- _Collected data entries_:
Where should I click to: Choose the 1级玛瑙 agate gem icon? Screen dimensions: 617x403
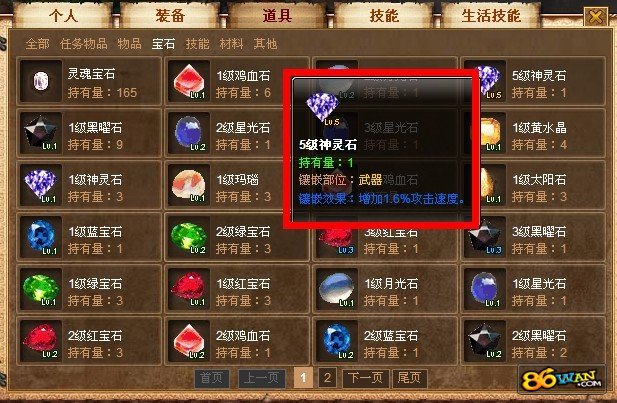tap(189, 185)
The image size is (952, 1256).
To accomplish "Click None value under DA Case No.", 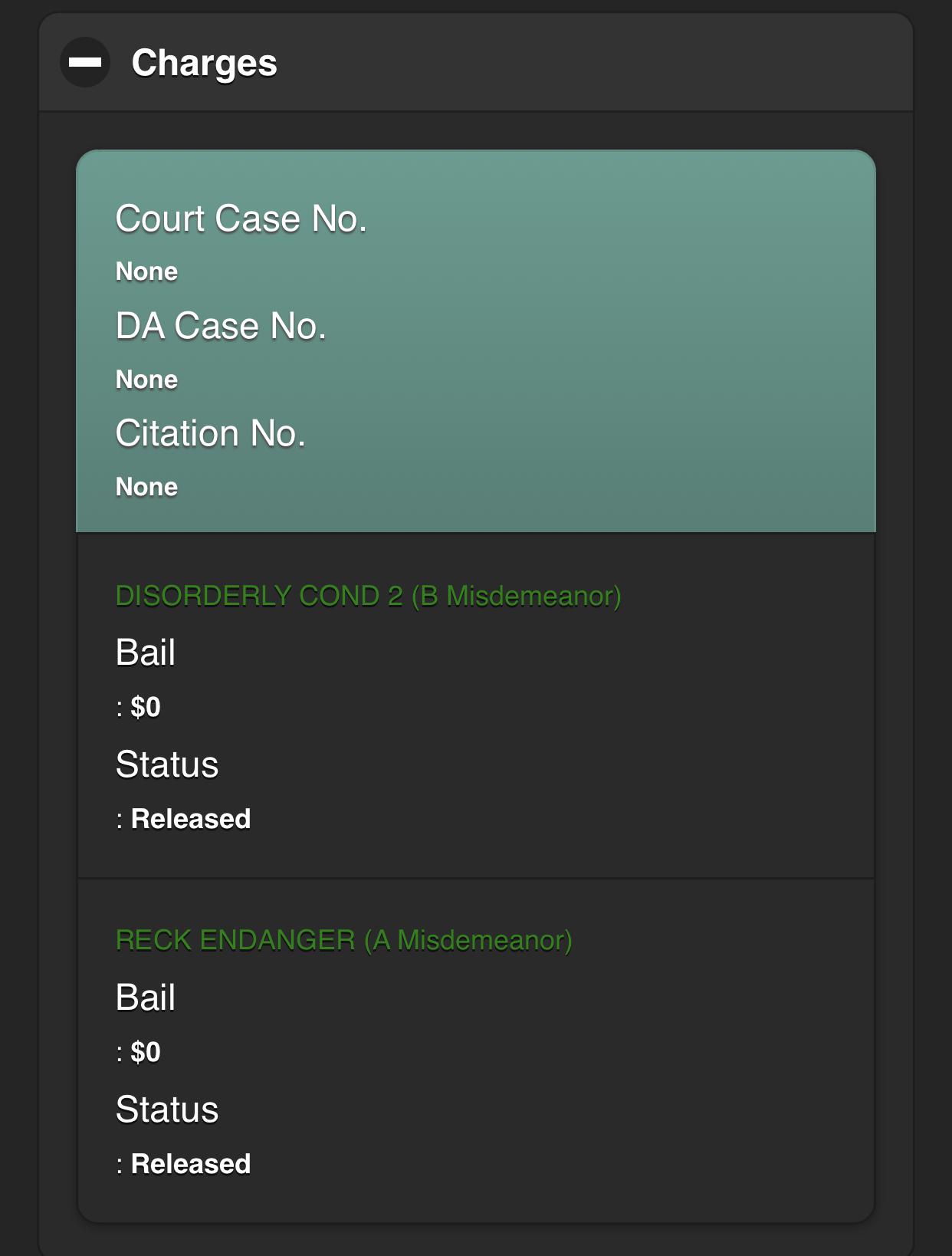I will coord(146,380).
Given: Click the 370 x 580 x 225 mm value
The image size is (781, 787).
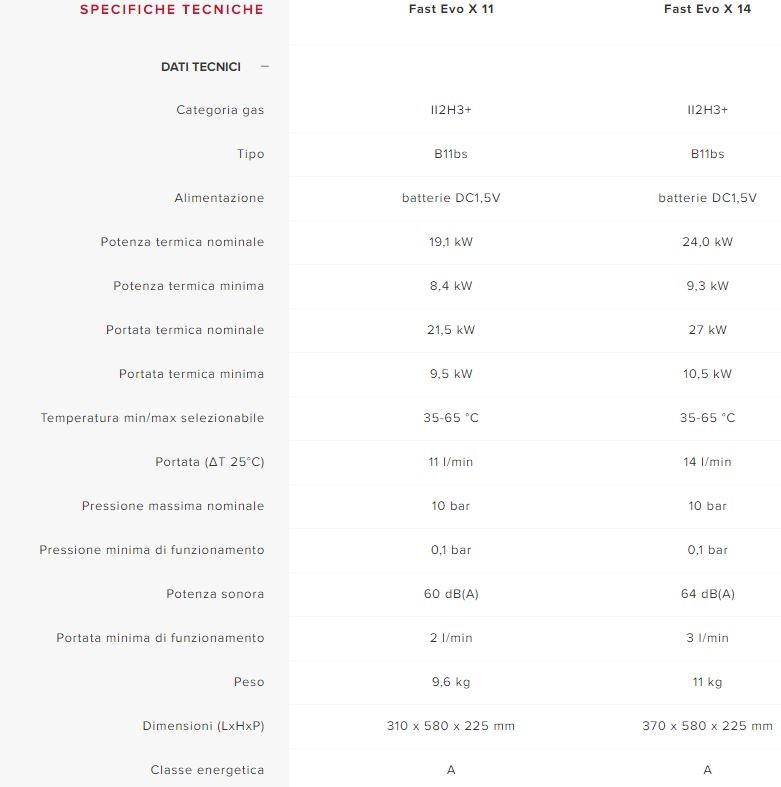Looking at the screenshot, I should [x=708, y=726].
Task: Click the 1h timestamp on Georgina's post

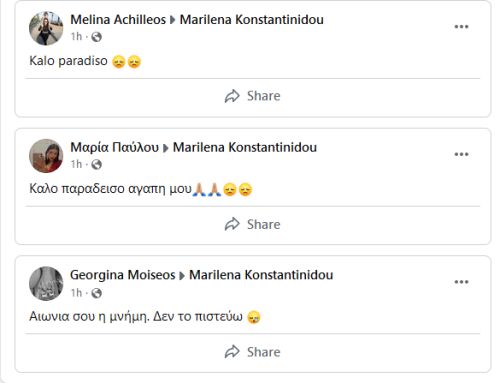Action: coord(76,293)
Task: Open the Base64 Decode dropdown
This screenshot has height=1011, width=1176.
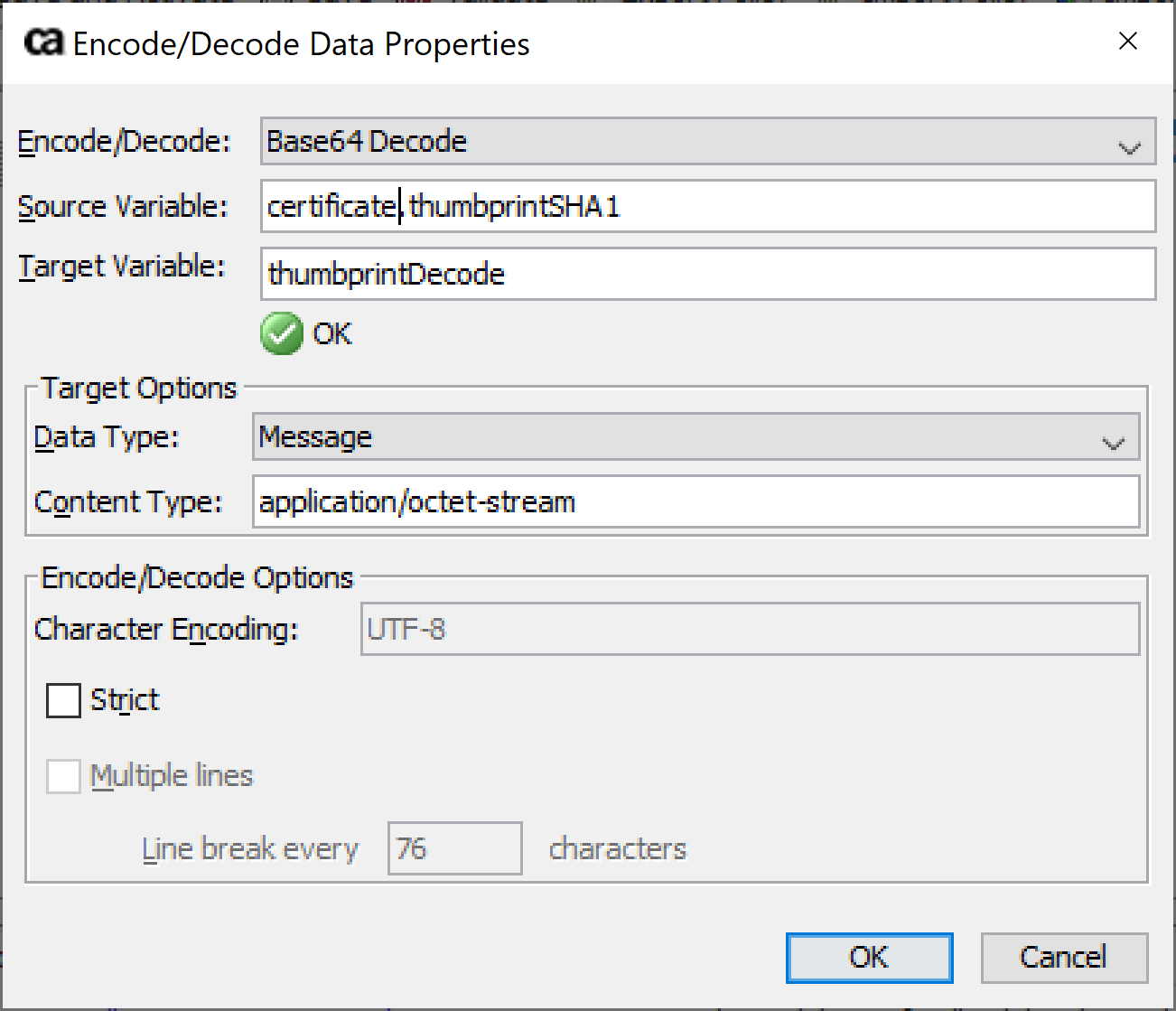Action: pyautogui.click(x=707, y=142)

- _WHAT TO DO_:
Please copy the data above word for word, but only from the line that contains "Task: Open the Base64 Decode dropdown" through the final line, both included, and without the pictures.

- _SOLUTION TO THIS PROBLEM_:
Task: Open the Base64 Decode dropdown
This screenshot has height=1011, width=1176.
Action: pyautogui.click(x=707, y=142)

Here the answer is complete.